The widow of Eric Lurry has filed a federal lawsuit that blamed four Joliet police officers for causing her husband’s death and claimed that either those officers or other police department employees attempted to destroy or conceal evidence of wrongdoing.
On Monday, Nicole Lurry filed a lawsuit that claimed officers Douglas May, Andrew McCue, Jose Tellez and Lt. Jeremy Harrison engaged in “willful and wanton acts and reckless conduct” that led to the death of her husband on Jan. 29.
The city of Joliet is also named as a defendant in the lawsuit.
Nicole Lurry’s attorney Michael Oppenheimer said the lawsuit is meant to bring justice to her family and penalize the Joliet police for what he believed was tampering of evidence in the case.
“We will get to the bottom of this, no question about it,” Oppenheimer said.
A judge granted Nicole Lurry’s quick appointment as the administrator of her husband’s estate in July after she expressed “concerns of a coverup and evidence tampering within the Joliet Police Department” and that she planned to protect that evidence with a federal lawsuit, court records show.
When asked about the lawsuit, Joliet police Lt. Christopher Botzum said the police department “cannot comment on pending litigation.”

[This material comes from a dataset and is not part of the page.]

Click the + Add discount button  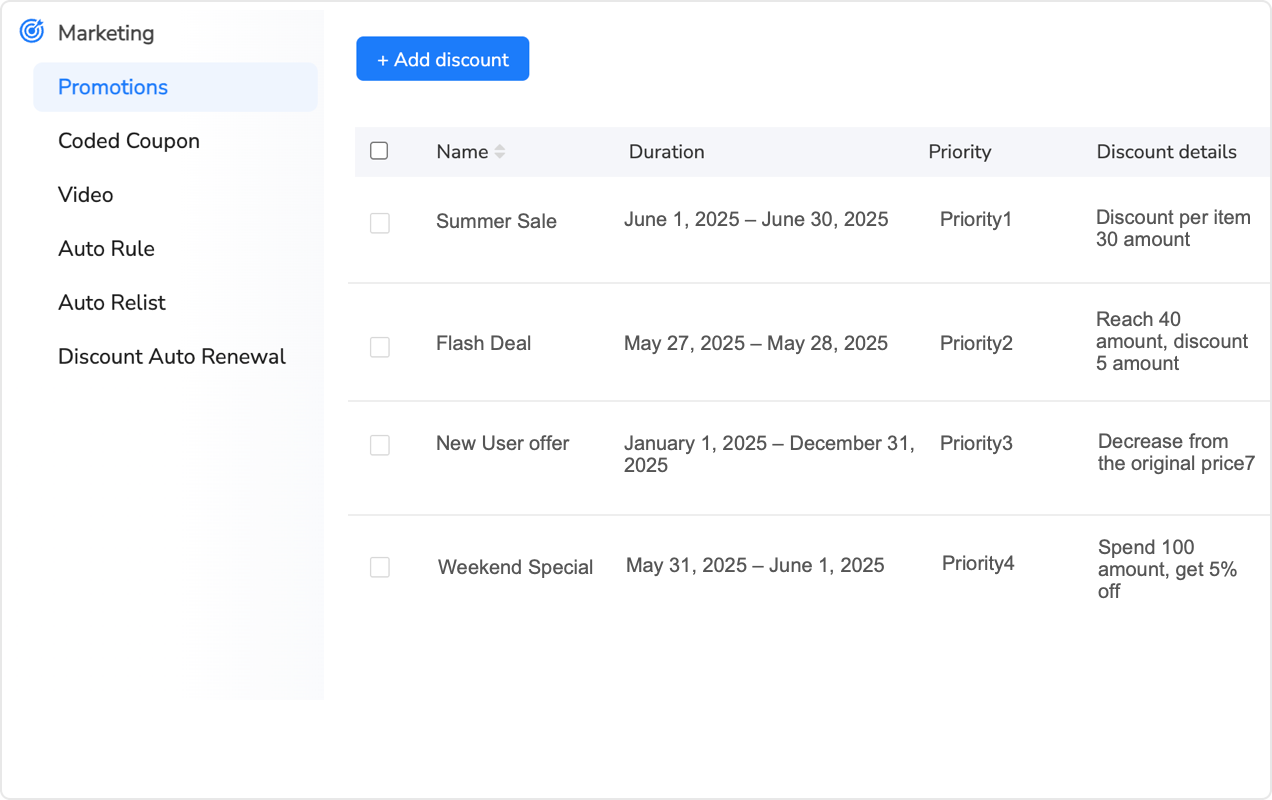(442, 58)
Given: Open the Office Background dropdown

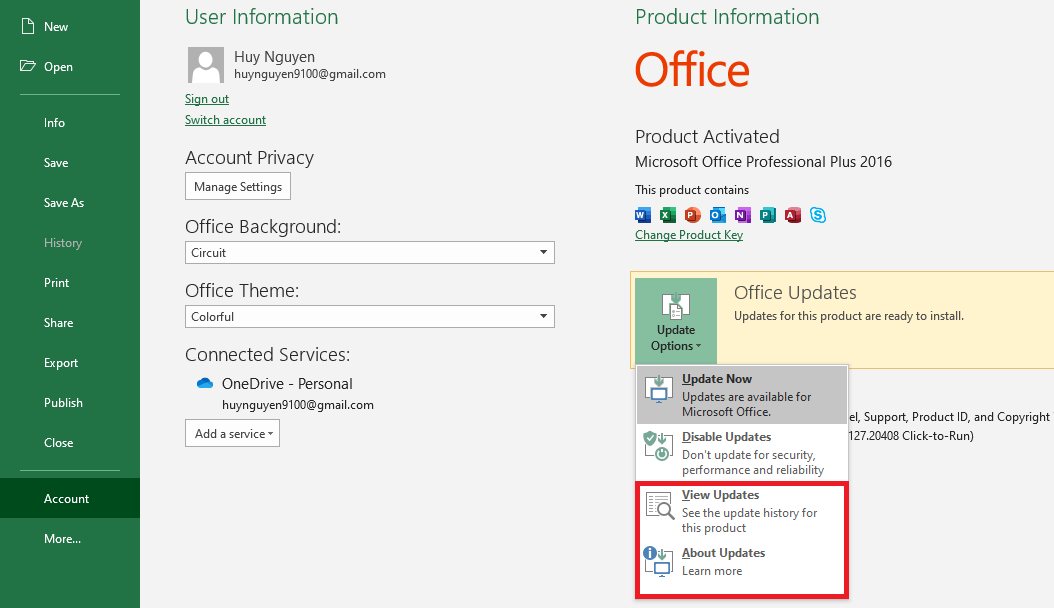Looking at the screenshot, I should (x=370, y=253).
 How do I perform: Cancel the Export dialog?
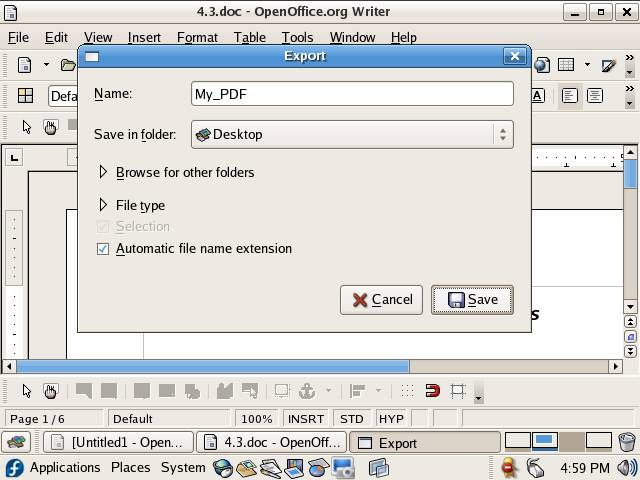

Joliet Police Chief Al Roechner has said in a statement that he condemns the “false narrative” that video evidence was withheld or police covered up evidence.
Oppenheimer said a second autopsy of Eric Lurry is in the process of being completed.
The Will County Coroner's Office ruled Eric Lurry's death was accidental and due to fatal intoxication from heroin, fentanyl and cocaine.
The "levels or concentrations" of the heroin, fentanyl and cocaine "were over 10 times the fatal range," according to the coroner's office.
Will County State’s Attorney James Glasgow said Lurry’s death “did not result directly from any action or inaction” by officers at the scene.
The lawsuit contends the officers were responsible for her Lurry’s death because they failed to transport him to a medical facility so the “toxic items” in his mouth could be safely removed. The lawsuit said the officers performed an “unreasonable search” by attempting to remove those items, “thereby causing Mr. Lurry to ingest the toxic substance.”
The lawsuit claimed McCue and May committed both an “unreasonable search” of Eric Lurry and subjected him to “excessive force” when McCue forced a baton into his mouth and May slapped his face and pinched his nose shut while retrieving the narcotics without medical assistance.
Eric Lurry was handcuffed behind his back “in obvious distress and in need of immediate medical attention,” the lawsuit said.
At Harrison’s direction, McCue inserted a baton into Eric Lurry’s mouth, which obstructed his airway, the lawsuit said.
The lawsuit also claimed audio and video from the squad car camera that captured the incident were “edited, tampered with and/or deleted” by either one or more of the four officers at the scene, or other Joliet Police Department employees.
One or more of the four officers “edited, tampered with and/or destroyed the audio and/or video footage” in an attempt to “destroy and conceal evidence of wrongdoing,” the lawsuit said.
On July 20, Joliet police released four videos on YouTube of Eric Lurry's arrest. The sound in two of the squad car videos goes off at the 16:55 minute mark and then resumes at the 34 minute mark.
Joliet police said an officer’s “wireless microphone stopped recording audio on the in-car video system” and that “this issue is currently under investigation.”